REQUIREMENT:
Would you write out the entries below, every one of them, exactly?

GIVEN ENTRIES:

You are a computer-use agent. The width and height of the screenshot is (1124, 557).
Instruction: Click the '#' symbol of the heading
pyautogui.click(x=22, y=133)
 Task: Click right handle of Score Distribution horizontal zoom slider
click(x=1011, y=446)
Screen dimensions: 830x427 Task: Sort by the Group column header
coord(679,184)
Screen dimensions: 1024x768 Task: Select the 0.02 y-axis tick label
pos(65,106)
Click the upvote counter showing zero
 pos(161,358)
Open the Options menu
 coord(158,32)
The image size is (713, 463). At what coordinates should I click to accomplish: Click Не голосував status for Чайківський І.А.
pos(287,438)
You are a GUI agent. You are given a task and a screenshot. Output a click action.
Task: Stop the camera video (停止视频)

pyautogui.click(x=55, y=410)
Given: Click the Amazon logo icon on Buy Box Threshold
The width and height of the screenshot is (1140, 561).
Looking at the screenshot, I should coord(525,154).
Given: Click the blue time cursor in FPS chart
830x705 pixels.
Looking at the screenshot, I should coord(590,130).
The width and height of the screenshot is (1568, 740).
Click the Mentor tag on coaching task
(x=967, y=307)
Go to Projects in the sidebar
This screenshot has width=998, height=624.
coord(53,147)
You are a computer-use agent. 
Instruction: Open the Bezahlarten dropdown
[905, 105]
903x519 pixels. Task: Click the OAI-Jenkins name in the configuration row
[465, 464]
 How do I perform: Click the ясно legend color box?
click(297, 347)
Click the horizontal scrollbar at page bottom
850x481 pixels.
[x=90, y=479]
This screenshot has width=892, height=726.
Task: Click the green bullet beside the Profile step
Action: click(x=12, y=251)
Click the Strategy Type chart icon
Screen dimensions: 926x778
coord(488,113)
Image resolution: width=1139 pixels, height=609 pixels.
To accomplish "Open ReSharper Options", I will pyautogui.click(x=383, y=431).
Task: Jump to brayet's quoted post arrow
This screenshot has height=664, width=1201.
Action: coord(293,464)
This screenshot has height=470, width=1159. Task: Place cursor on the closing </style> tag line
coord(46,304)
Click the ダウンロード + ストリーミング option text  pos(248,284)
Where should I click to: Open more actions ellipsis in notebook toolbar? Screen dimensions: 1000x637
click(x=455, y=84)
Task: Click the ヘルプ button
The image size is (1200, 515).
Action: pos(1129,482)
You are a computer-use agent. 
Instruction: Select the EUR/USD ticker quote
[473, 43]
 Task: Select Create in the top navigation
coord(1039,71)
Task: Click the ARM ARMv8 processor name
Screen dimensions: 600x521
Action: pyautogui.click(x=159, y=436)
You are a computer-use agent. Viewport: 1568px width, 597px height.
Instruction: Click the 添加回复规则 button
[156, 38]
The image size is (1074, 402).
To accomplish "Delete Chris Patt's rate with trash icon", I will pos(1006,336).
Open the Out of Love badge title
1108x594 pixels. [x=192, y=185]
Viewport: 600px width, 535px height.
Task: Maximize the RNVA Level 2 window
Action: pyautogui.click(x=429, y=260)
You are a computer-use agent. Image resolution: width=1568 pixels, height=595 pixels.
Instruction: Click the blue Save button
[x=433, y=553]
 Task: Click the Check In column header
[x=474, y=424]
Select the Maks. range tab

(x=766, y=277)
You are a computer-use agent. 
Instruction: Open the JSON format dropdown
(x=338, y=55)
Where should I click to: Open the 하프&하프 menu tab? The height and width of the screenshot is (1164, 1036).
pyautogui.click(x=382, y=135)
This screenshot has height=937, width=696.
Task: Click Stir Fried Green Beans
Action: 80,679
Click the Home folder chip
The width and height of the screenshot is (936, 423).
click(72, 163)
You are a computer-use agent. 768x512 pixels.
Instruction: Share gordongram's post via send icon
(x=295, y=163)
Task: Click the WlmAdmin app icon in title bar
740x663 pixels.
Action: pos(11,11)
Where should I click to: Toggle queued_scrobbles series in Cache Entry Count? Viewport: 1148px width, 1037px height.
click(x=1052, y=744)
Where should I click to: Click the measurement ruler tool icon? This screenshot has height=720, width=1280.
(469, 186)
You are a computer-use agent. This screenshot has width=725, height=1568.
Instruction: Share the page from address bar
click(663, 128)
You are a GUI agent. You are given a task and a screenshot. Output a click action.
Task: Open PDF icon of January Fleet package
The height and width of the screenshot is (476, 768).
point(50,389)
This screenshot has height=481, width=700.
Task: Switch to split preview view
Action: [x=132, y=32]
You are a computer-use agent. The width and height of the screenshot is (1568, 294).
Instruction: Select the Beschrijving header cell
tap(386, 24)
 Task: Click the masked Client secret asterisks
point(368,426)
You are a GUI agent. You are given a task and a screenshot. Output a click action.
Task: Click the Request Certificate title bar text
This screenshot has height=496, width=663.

RESPONSE TO THE TASK:
You are a computer-use agent. The width and height of the screenshot is (1124, 557).
Instruction: Click the '#' symbol of the heading
pyautogui.click(x=22, y=133)
 Task: Click right handle of Score Distribution horizontal zoom slider
click(x=1011, y=446)
Screen dimensions: 830x427 Task: Sort by the Group column header
coord(679,184)
Screen dimensions: 1024x768 Task: Select the 0.02 y-axis tick label
pos(65,106)
Click the upvote counter showing zero
 pos(161,358)
Open the Options menu
 coord(158,32)
The image size is (713, 463). At what coordinates should I click to accomplish: Click Не голосував status for Чайківський І.А.
pos(287,438)
You are a GUI agent. You are given a task and a screenshot. Output a click action.
Task: Stop the camera video (停止视频)

pyautogui.click(x=55, y=410)
Given: Click the Amazon logo icon on Buy Box Threshold
The width and height of the screenshot is (1140, 561).
Looking at the screenshot, I should coord(525,154).
Given: Click the blue time cursor in FPS chart
830x705 pixels.
Looking at the screenshot, I should coord(590,130).
The width and height of the screenshot is (1568, 740).
Click the Mentor tag on coaching task
(x=967, y=307)
Go to Projects in the sidebar
This screenshot has width=998, height=624.
coord(53,147)
You are a computer-use agent. 
Instruction: Open the Bezahlarten dropdown
[905, 105]
903x519 pixels. Task: Click the OAI-Jenkins name in the configuration row
[465, 464]
 How do I perform: Click the ясно legend color box?
click(297, 347)
Click the horizontal scrollbar at page bottom
850x481 pixels.
[x=90, y=479]
This screenshot has width=892, height=726.
Task: Click the green bullet beside the Profile step
Action: click(x=12, y=251)
Click the Strategy Type chart icon
Screen dimensions: 926x778
coord(488,113)
Image resolution: width=1139 pixels, height=609 pixels.
To accomplish "Open ReSharper Options", I will pyautogui.click(x=383, y=431).
Task: Jump to brayet's quoted post arrow
This screenshot has height=664, width=1201.
Action: coord(293,464)
This screenshot has height=470, width=1159. Task: Place cursor on the closing </style> tag line
coord(46,304)
Click the ダウンロード + ストリーミング option text  pos(248,284)
Where should I click to: Open more actions ellipsis in notebook toolbar? Screen dimensions: 1000x637
click(x=455, y=84)
Task: Click the ヘルプ button
The image size is (1200, 515).
Action: pos(1129,482)
You are a computer-use agent. 
Instruction: Select the EUR/USD ticker quote
[473, 43]
 Task: Select Create in the top navigation
coord(1039,71)
Task: Click the ARM ARMv8 processor name
Screen dimensions: 600x521
Action: pyautogui.click(x=159, y=436)
You are a computer-use agent. Viewport: 1568px width, 597px height.
Instruction: Click the 添加回复规则 button
[156, 38]
The image size is (1074, 402).
To accomplish "Delete Chris Patt's rate with trash icon", I will pos(1006,336).
Open the Out of Love badge title
1108x594 pixels. [x=192, y=185]
Viewport: 600px width, 535px height.
Task: Maximize the RNVA Level 2 window
Action: pyautogui.click(x=429, y=260)
You are a computer-use agent. Image resolution: width=1568 pixels, height=595 pixels.
Instruction: Click the blue Save button
[x=433, y=553]
 Task: Click the Check In column header
[x=474, y=424]
Select the Maks. range tab

(x=766, y=277)
You are a computer-use agent. 
Instruction: Open the JSON format dropdown
(x=338, y=55)
Where should I click to: Open the 하프&하프 menu tab? The height and width of the screenshot is (1164, 1036).
pyautogui.click(x=382, y=135)
This screenshot has height=937, width=696.
Task: Click Stir Fried Green Beans
Action: 80,679
Click the Home folder chip
The width and height of the screenshot is (936, 423).
click(72, 163)
You are a computer-use agent. 768x512 pixels.
Instruction: Share gordongram's post via send icon
(x=295, y=163)
Task: Click the WlmAdmin app icon in title bar
740x663 pixels.
Action: pos(11,11)
Where should I click to: Toggle queued_scrobbles series in Cache Entry Count? Viewport: 1148px width, 1037px height.
click(x=1052, y=744)
Where should I click to: Click the measurement ruler tool icon? This screenshot has height=720, width=1280.
(469, 186)
You are a computer-use agent. This screenshot has width=725, height=1568.
Instruction: Share the page from address bar
click(663, 128)
You are a GUI agent. You are given a task and a screenshot. Output a click action.
Task: Open PDF icon of January Fleet package
The height and width of the screenshot is (476, 768).
point(50,389)
This screenshot has height=481, width=700.
Task: Switch to split preview view
Action: [x=132, y=32]
You are a computer-use agent. The width and height of the screenshot is (1568, 294).
Instruction: Select the Beschrijving header cell
tap(386, 24)
 Task: Click the masked Client secret asterisks
point(368,426)
You are a GUI agent. You are given a task and a screenshot. Output a click action.
Task: Click the Request Certificate title bar text
This screenshot has height=496, width=663.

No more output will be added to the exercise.